- _TASKS TO PERFORM_
1. Print the stretch of the article on Marcus Freeman from "Nor should anyone" through "Irish in 2027.".
2. Answer these questions from the article on Marcus Freeman:
(a) For how many total seasons had Lou Holtz been a collegiate head coach when he arrived in South Bend?
(b) Which team does Notre Dame face on Saturday?
(c) What record did Terry Brennan post in 1954?

No Notre Dame coach has ever started his career 0-3, though the last coach to start his Irish career 0-2 was Lou Holtz, so by no means should anyone jump to any conclusions about Marcus Freeman’s trajectory already.
Nor should anyone be comparing Freeman to Holtz already. The 1988 national championship-winning coach had already been a head coach at four different collegiate stops for a total of 16 seasons when he arrived in South Bend, not to mention his season spent leading the New York Jets.
If any comparison to the past should be made with Freeman, it may be to the four other first-time head coaches in modern Notre Dame history. In reverse chronological order: Charlie Weis opened 9-3 before stumbling to a 35-27 record across five seasons; Bob Davie opened 7-6 before finishing 35-25 in five years; Gerry Faust’s 5-6 debut season portended his 30-26-1 overall record in again five seasons; and Terry Brennan jumped out to a 9-1 record in 1954 but then went only 23-17 in his next four years.
Maybe the real gauge of Freeman’s success should simply be if he is still coaching the Irish in 2027.
He is not looking that far. Though he ran through the Notre Dame Stadium tunnel as the defensive coordinator seven times last season and then as the head coach in the Blue-Gold Game to cap spring practices, doing so Saturday will be the first time he does so as the head coach for an actual game. That 0-2 start may have some fans concerned, but in many very real ways, taking the field Saturday against Marshall at 2:30 ET (on NBC) will be the dawn of the Marcus Freeman Era.
“I’m excited, really, for my first home game as a head coach here at Notre Dame Stadium,” Freeman said Monday. “It’s something you dream about.

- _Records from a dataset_
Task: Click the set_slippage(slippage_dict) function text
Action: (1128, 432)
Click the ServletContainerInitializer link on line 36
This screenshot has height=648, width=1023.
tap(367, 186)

---

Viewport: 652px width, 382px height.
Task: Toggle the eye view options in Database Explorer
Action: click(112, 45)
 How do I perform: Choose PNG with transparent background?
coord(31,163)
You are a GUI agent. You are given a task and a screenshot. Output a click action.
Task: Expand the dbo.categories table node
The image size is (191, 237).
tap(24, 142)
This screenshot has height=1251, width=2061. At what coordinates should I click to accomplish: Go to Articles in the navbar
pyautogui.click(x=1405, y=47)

* * *

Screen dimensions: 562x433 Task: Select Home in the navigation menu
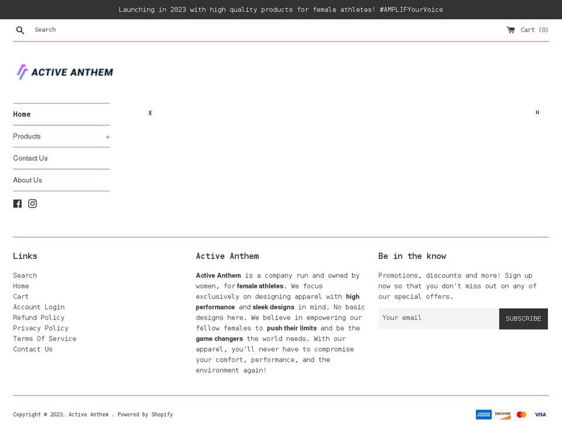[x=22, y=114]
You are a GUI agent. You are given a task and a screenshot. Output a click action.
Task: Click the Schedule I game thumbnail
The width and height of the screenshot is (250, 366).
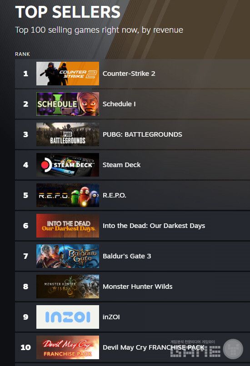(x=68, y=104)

- _THE RESPONSES_
1.
Nor should anyone be comparing Freeman to Holtz already. The 1988 national championship-winning coach had already been a head coach at four different collegiate stops for a total of 16 seasons when he arrived in South Bend, not to mention his season spent leading the New York Jets.
If any comparison to the past should be made with Freeman, it may be to the four other first-time head coaches in modern Notre Dame history. In reverse chronological order: Charlie Weis opened 9-3 before stumbling to a 35-27 record across five seasons; Bob Davie opened 7-6 before finishing 35-25 in five years; Gerry Faust’s 5-6 debut season portended his 30-26-1 overall record in again five seasons; and Terry Brennan jumped out to a 9-1 record in 1954 but then went only 23-17 in his next four years.
Maybe the real gauge of Freeman’s success should simply be if he is still coaching the Irish in 2027.

2.
(a) 16 seasons
(b) Marshall
(c) 9-1